Such is the viselike hold of the administrative state that Chief Justice John Roberts, dissenting in a 2013 judgment on a regulatory scheme of the Federal Communications Commission (FCC), wrote: “The administrative state ‘wields vast power and touches almost every aspect of daily life….’ The Framers could hardly have envisioned today’s ‘vast and varied federal bureaucracy’ and the authority administrative agencies now hold over our economic, social, and political activities.”
An example of the arbitrary power the administrative state wields are some of the rules agencies have framed for the Swampbuster provisions, passed by Congress in 1985, under which the U.S. Department of Agriculture (USDA) can deny benefits to farmers who do not voluntarily give up farming on wetlands. And who designates wetlands? It is the Natural Resources Conservation Service (NRCS), a federal agency of the USDA. Using Swampbuster, the USDA has come to regulate property it would otherwise not have been able to.

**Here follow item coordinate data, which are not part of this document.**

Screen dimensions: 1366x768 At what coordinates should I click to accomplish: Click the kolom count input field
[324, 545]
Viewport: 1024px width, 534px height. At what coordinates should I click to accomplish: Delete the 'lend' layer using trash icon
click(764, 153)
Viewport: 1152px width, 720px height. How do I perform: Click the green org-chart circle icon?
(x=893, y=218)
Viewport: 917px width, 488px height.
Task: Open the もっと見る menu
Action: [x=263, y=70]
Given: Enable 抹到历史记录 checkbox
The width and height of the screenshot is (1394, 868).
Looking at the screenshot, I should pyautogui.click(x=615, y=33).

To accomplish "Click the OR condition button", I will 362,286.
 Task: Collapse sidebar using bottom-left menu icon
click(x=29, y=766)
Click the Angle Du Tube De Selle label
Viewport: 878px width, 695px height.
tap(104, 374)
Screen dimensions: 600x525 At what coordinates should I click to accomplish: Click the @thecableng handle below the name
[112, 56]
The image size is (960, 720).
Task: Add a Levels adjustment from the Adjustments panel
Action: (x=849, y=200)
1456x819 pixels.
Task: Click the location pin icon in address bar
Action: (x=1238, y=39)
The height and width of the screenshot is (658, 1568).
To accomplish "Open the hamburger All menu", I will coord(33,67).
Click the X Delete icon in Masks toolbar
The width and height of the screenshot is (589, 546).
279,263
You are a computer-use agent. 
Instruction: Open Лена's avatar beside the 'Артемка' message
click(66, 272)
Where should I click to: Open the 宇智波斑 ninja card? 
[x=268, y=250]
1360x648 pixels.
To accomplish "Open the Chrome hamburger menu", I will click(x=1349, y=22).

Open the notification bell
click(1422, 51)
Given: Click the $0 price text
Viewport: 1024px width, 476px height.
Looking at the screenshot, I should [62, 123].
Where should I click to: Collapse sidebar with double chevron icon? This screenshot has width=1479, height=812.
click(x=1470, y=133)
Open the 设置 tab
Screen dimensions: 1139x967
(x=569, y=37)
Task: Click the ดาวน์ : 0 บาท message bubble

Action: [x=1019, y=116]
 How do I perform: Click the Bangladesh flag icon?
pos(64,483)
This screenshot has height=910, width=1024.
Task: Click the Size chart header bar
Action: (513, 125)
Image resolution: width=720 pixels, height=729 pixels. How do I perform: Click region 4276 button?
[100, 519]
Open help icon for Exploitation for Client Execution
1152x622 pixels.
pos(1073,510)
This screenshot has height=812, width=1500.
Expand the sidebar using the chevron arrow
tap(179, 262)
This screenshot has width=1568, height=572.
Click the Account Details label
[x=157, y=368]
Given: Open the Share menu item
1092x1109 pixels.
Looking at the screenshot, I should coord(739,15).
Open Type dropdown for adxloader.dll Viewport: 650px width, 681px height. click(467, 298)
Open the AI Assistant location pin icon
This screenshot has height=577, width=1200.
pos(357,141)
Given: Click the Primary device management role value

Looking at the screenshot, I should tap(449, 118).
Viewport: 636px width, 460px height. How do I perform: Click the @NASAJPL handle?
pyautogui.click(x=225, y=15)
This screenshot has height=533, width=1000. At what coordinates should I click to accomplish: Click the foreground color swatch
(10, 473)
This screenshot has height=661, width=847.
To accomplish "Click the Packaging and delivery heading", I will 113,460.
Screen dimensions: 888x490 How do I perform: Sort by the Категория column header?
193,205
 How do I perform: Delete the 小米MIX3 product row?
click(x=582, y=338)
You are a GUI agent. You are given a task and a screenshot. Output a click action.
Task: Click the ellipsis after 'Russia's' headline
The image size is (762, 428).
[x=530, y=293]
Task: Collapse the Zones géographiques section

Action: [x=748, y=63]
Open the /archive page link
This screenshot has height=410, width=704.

However, four recent Supreme Court decisions have reined in the administrative state. The court swept aside decades-old precedents to shift the balance of power from the agencies to the courts. The Swampbuster provisions and NRCS-framed rules, too – seen by many legal experts as violative of property rights and overly broad in implementation – have been challenged in two recent lawsuits. Though the courts have yet to decide on the Swampbuster lawsuits, the four Supreme Court decisions will likely have a strong bearing on the cases.